* **Exercise aim**: Count the lines below that contain the string "beside", with case counting, and give only that number.

* **Input for this task**:

● ● ● ● ● ● ●

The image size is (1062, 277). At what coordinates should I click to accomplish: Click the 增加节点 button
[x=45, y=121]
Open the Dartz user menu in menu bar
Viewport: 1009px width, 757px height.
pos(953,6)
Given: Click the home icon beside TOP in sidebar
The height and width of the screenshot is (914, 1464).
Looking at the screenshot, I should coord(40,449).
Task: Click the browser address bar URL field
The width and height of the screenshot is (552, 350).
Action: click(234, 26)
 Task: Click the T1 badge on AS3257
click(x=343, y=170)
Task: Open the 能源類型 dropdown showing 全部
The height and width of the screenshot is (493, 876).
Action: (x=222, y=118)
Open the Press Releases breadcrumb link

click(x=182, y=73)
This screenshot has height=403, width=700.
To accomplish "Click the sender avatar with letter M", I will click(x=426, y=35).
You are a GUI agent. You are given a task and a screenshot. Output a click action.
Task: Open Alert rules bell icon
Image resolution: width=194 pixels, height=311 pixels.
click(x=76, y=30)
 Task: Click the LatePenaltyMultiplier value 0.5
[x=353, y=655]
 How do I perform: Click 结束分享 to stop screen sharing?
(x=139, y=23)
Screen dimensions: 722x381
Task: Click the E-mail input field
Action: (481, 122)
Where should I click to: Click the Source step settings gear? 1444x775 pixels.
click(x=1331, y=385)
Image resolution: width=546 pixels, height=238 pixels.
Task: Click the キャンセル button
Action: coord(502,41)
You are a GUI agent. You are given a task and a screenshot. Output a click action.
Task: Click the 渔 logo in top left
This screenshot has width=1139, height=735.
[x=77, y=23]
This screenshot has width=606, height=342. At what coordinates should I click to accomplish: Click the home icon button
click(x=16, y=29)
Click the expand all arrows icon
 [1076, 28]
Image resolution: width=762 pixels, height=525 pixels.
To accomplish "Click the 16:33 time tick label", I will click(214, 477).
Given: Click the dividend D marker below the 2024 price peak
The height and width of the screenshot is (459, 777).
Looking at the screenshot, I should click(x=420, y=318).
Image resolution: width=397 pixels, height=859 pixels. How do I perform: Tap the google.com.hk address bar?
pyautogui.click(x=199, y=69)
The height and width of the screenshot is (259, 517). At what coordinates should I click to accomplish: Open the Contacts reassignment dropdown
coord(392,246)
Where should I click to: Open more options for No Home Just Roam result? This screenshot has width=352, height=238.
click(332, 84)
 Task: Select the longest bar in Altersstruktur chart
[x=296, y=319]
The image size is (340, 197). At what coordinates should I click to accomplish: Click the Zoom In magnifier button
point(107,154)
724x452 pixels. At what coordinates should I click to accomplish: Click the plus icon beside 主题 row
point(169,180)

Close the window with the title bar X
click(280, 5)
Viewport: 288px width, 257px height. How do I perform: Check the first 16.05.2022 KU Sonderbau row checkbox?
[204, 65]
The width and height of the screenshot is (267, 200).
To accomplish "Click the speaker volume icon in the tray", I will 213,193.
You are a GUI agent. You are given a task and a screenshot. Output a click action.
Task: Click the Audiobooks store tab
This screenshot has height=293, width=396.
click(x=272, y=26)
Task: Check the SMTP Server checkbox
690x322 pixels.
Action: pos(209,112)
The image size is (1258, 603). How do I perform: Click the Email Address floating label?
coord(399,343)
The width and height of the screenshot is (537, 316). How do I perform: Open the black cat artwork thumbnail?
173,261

● ● ● ● ● ● ●

* **Result**: 2